The Battle for PDA Supremacy Heats Up
Microsoft's October release of its Pocket PC 2002 operating system was the latest maneuver in a battle to wrestle PDA market dominance from Palm, an incumbent if ever there was one. Like political incumbents, Palm can't depend simply on past success to ensure continued market dominance. The company must divert attention from the skeletons in its closet and prove to the world it is as worthy a player in the enterprise mobile computing market as it has been in the consumer market for high-end personal organizers.

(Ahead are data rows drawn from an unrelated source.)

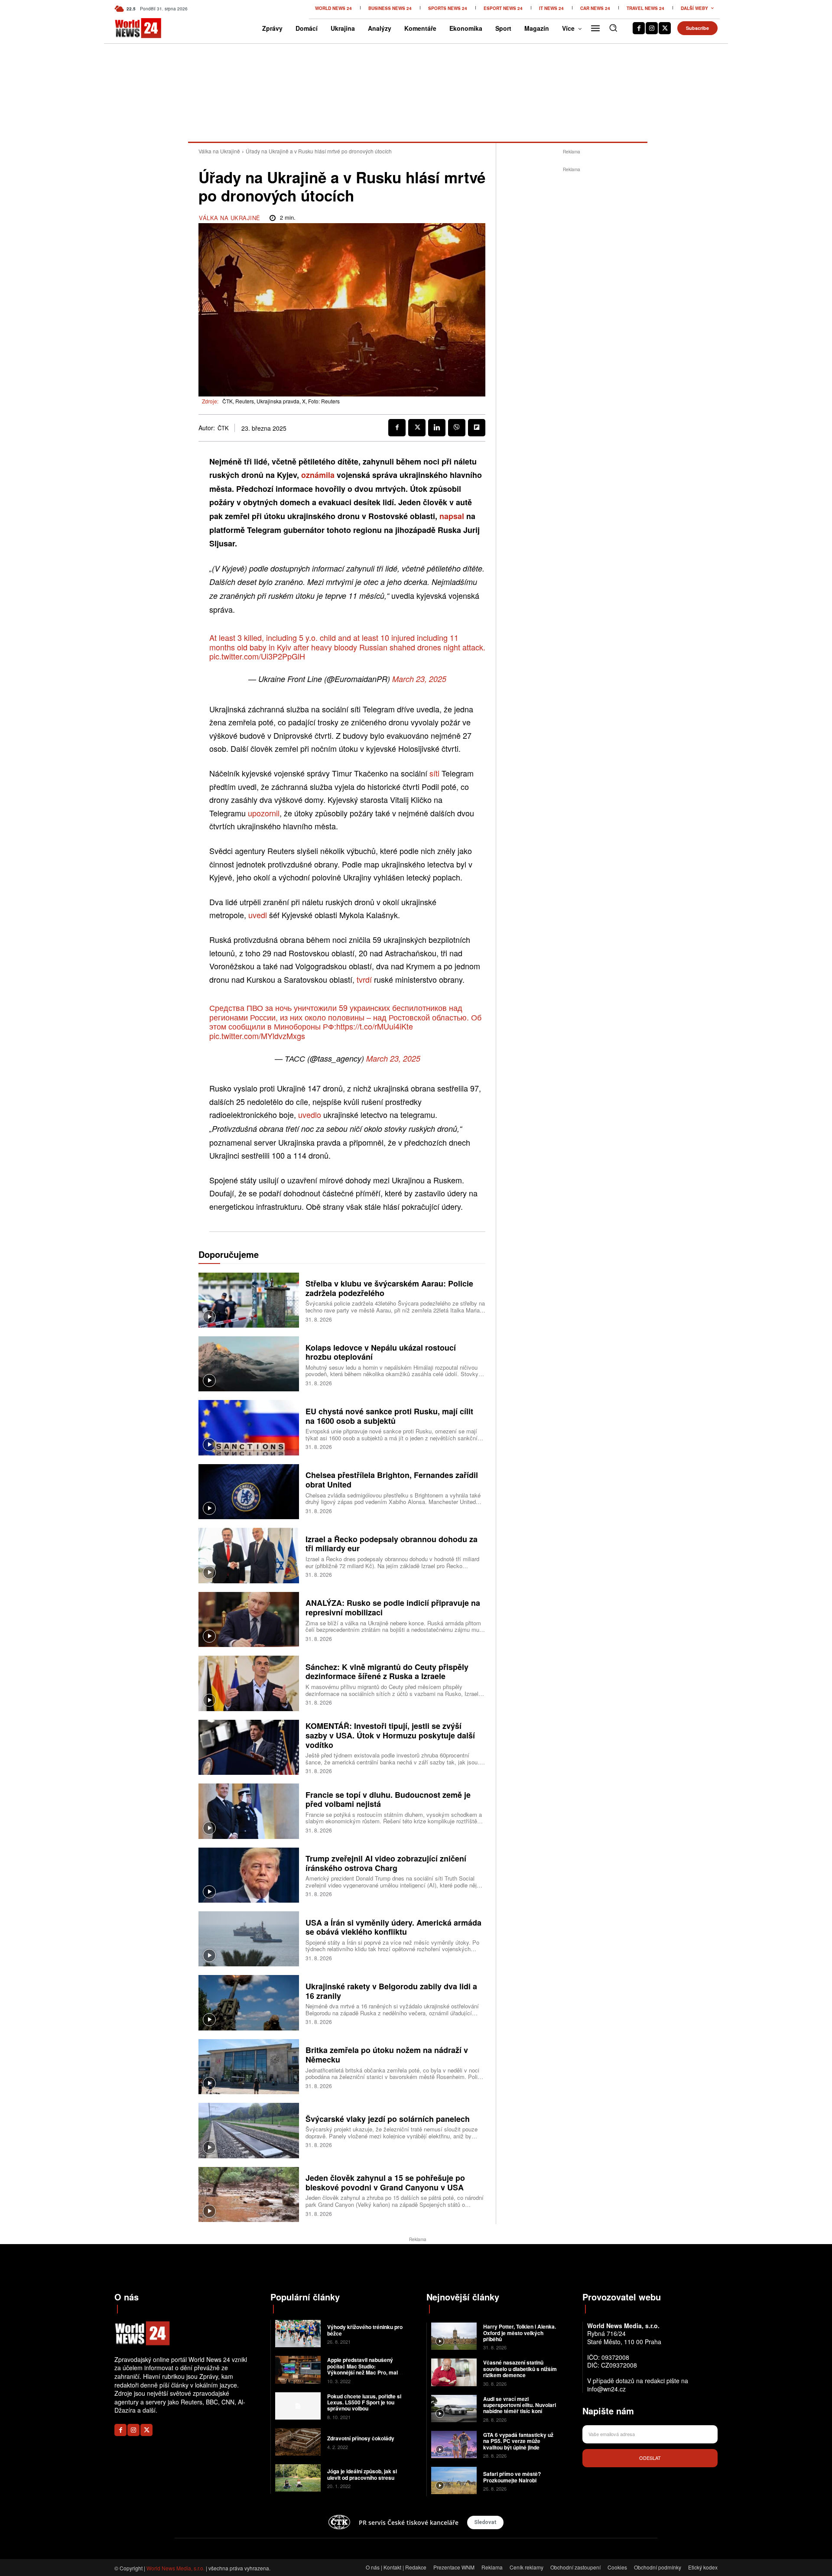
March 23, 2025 (419, 678)
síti (434, 773)
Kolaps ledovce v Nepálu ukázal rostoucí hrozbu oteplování (381, 1352)
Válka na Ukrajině (219, 151)
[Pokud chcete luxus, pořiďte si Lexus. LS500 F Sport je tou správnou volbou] (298, 2406)
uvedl (257, 914)
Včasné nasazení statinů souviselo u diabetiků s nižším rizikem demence (520, 2368)
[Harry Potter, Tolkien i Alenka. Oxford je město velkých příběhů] (454, 2336)
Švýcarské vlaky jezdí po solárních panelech (388, 2118)
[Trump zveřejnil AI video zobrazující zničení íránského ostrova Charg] (248, 1875)
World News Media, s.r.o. (175, 2568)
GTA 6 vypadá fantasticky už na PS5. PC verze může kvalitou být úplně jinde (518, 2441)
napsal (451, 516)
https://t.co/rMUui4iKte (374, 1026)
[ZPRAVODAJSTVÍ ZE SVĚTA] (128, 28)
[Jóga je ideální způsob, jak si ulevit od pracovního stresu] (298, 2478)
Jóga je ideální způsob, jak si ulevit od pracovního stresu (362, 2474)
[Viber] (456, 427)
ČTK (223, 428)
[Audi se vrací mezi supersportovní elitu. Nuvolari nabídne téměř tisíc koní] (454, 2408)
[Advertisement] (572, 304)
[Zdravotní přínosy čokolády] (298, 2442)
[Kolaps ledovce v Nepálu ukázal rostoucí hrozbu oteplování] (248, 1363)
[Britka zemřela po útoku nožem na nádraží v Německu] (248, 2066)
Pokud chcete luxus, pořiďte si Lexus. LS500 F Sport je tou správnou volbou (364, 2402)
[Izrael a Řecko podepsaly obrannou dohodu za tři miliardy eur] (248, 1555)
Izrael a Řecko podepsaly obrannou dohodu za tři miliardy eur (392, 1543)
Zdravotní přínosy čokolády (360, 2438)
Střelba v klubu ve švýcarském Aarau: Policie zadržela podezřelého (389, 1288)
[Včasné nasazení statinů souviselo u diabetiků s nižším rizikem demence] (454, 2372)
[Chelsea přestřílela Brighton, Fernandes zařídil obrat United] (248, 1491)
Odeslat (650, 2457)
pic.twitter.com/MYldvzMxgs (257, 1035)
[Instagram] (652, 28)
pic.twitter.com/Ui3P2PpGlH (257, 656)
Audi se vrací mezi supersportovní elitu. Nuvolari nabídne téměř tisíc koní (519, 2405)
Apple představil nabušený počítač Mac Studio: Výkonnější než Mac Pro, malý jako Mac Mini (364, 2369)
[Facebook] (639, 28)
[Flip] (476, 427)
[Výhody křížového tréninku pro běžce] (298, 2333)
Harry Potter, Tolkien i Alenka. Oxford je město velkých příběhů (519, 2333)
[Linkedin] (436, 427)
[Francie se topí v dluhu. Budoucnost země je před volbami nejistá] (248, 1811)
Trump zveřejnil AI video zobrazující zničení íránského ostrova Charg (386, 1863)
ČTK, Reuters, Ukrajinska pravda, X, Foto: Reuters (281, 401)
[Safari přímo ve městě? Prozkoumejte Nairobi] (454, 2480)
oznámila (318, 475)
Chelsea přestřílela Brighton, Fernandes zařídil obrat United (392, 1479)
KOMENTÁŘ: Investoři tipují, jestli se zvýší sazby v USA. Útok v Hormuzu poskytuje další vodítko (390, 1735)
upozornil (264, 813)
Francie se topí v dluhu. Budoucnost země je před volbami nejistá (388, 1799)
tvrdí (364, 979)
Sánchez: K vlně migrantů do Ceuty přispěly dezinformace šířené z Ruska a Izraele (387, 1671)
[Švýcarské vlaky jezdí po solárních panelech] (248, 2130)
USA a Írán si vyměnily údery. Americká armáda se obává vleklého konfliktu (393, 1927)
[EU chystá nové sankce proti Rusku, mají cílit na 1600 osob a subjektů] (248, 1427)
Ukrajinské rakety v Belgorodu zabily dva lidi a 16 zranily (391, 1991)
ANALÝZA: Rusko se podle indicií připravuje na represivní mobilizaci (393, 1607)
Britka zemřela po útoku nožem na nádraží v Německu (387, 2054)
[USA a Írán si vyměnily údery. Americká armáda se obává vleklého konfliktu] (248, 1938)
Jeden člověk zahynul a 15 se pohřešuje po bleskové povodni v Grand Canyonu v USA (385, 2182)
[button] (613, 27)
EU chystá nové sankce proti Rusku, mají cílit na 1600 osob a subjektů (389, 1416)
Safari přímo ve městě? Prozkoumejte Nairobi (512, 2477)
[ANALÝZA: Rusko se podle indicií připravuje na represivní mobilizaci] (248, 1619)
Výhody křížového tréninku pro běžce (365, 2330)
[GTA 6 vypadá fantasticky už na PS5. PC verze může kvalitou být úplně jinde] (454, 2444)
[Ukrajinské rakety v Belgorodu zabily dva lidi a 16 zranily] (248, 2002)
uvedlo (309, 1114)
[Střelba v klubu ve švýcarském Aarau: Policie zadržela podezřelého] (248, 1300)
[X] (665, 28)
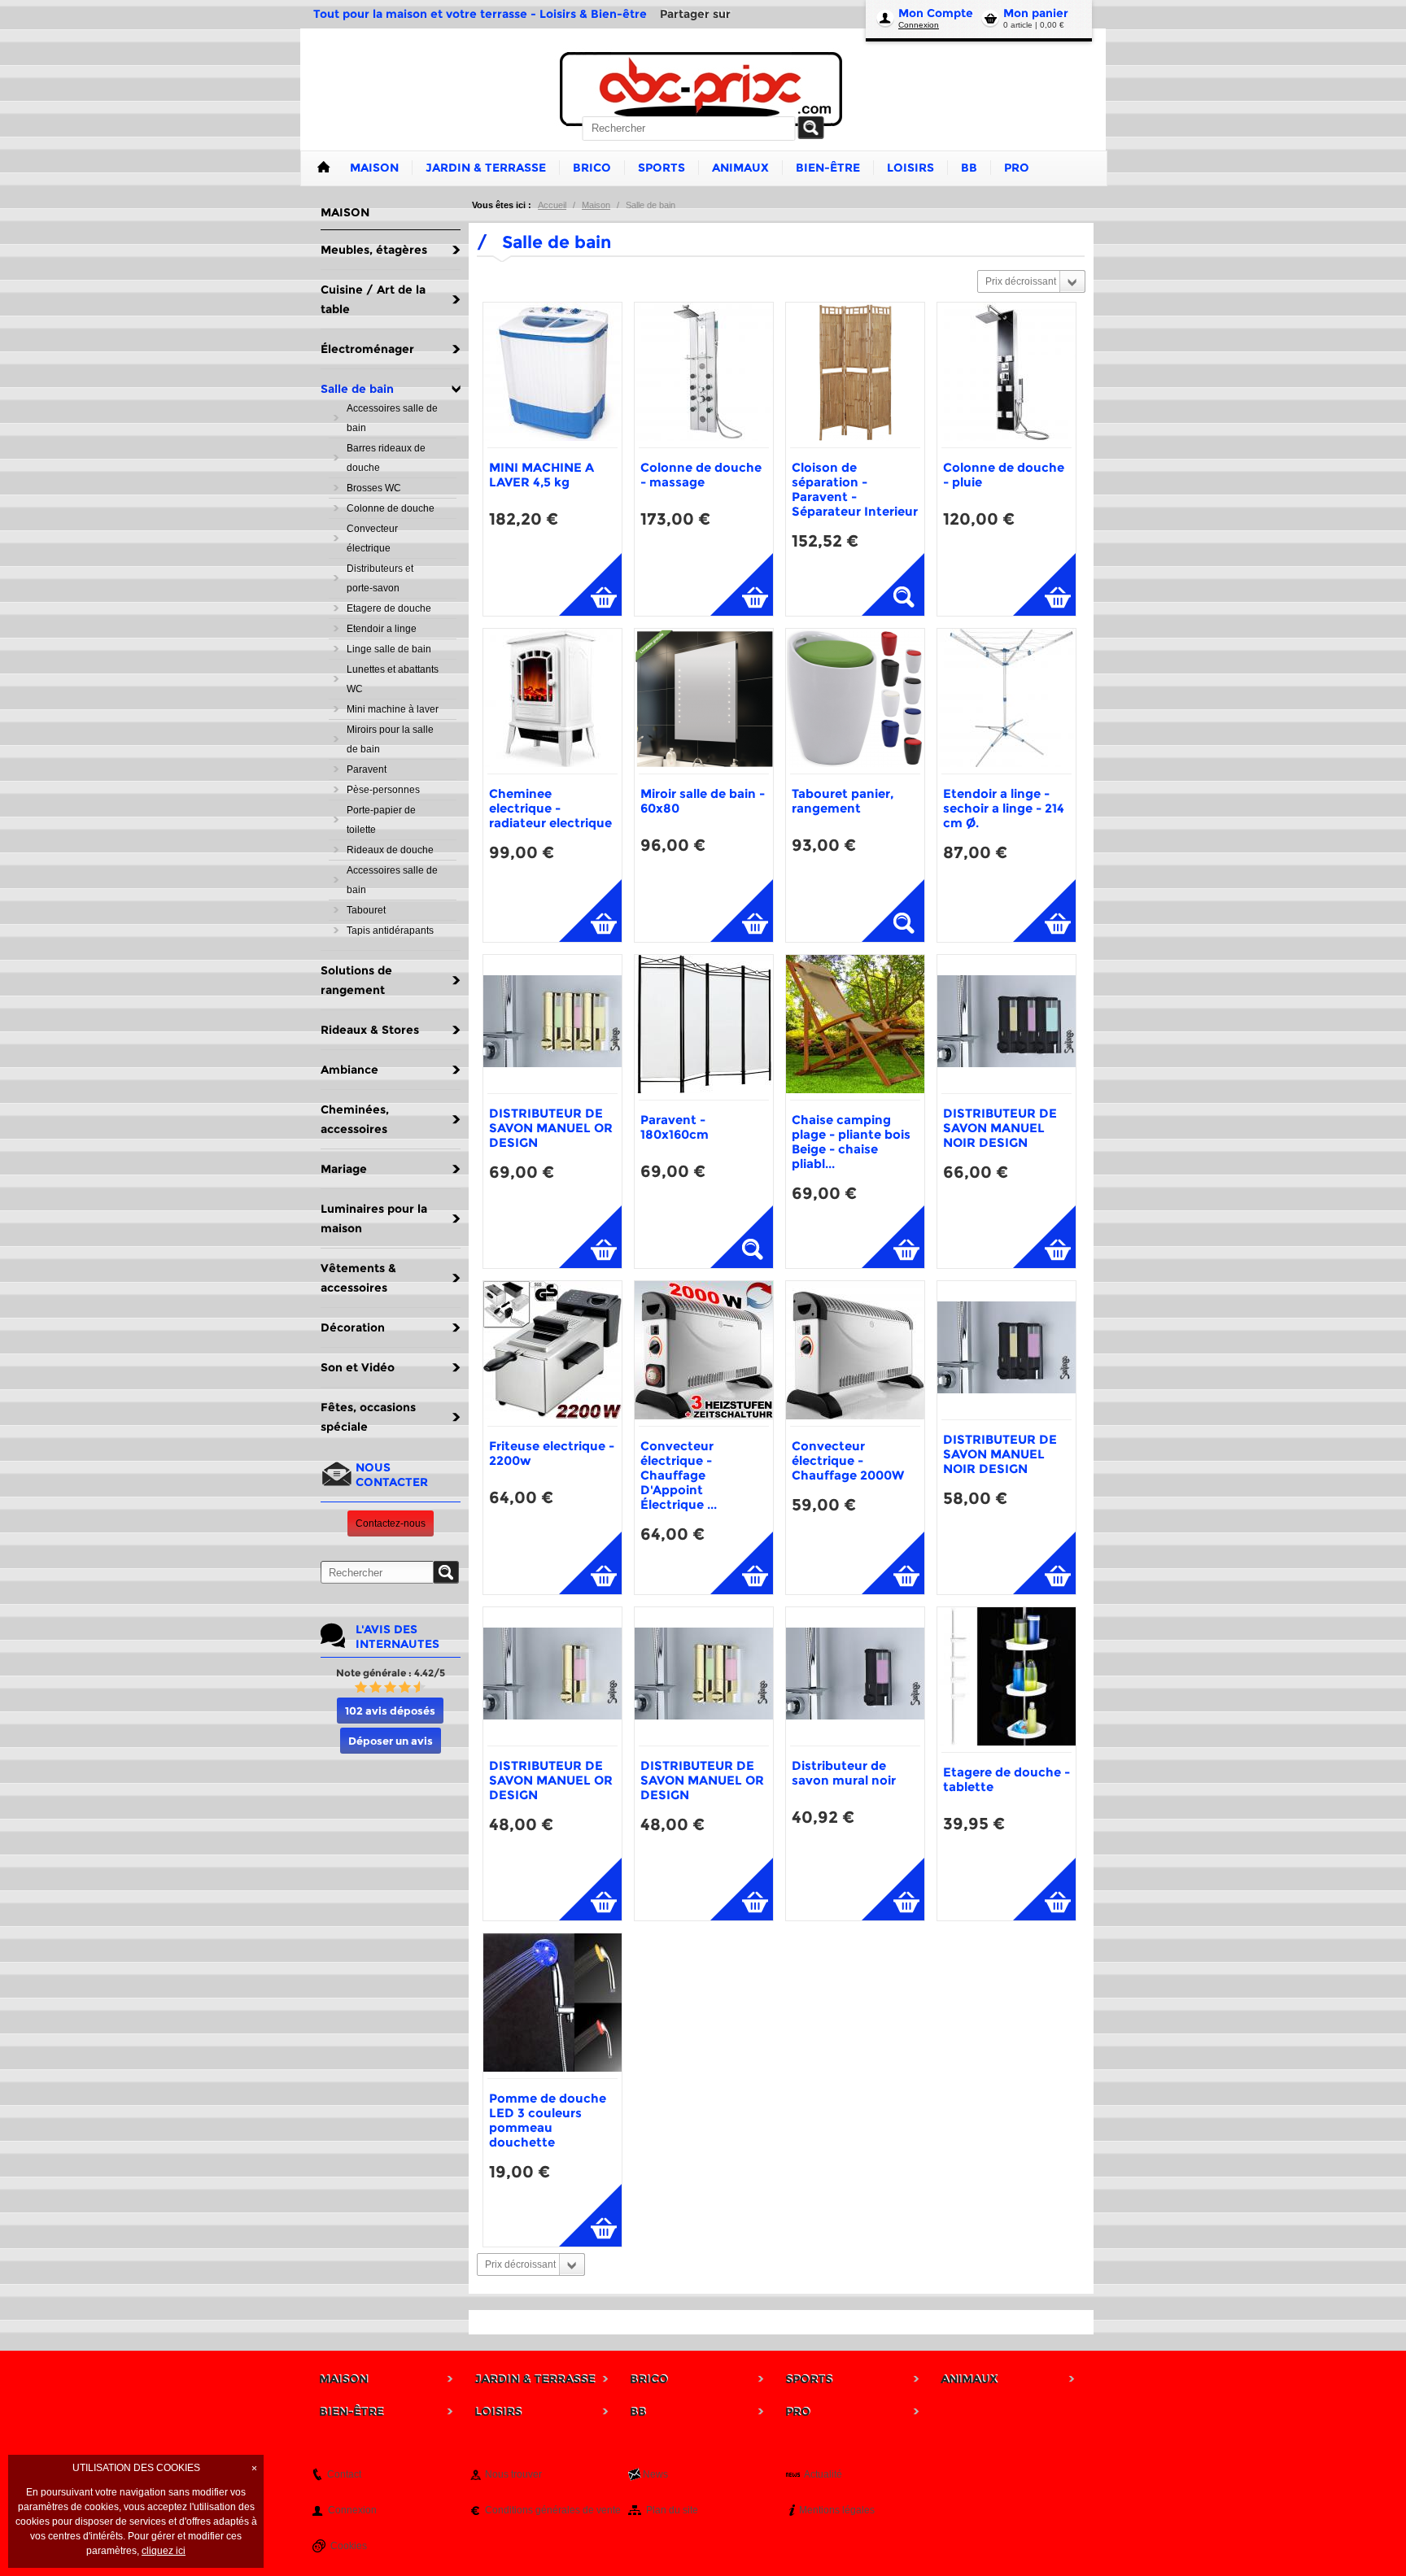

While Palm didn't create this market (Apple did, with the Newton), it certainly established the market's viability by delivering a well-engineered, easy-to-use, rock-solid PDA platform. My Palm has never failed me. Palm hit a market price point that not only made it a popular impulse purchase for millions of people, it also generated healthy margins for the company. And with Palm devices in the hands of the masses, support within the developer community crystallized. Meanwhile, Microsoft was desperately hawking its clunky Windows CE OS and even clunkier ActiveSync software to hardware manufacturers like Casio and HP, whose offerings were coolly received by a market firmly in Palm's control. Then came Compaq's immensely popular iPaq running Windows CE on a brawny Intel StrongArm processor and sporting a beautiful display and multimedia capabilities that caught the eye of the hippest professionals. A colleague of mine, a long-time Palm evangelist, surprised me one day by showing off his new iPaq. He had made the move. Then I discovered that by using a PC Card sled, I could turn the iPaq into a fairly functional node on an 802.11 wireless LAN. This wasn't quite enough incentive for me to relinquish my Palm PDA, but it sure made me think about it.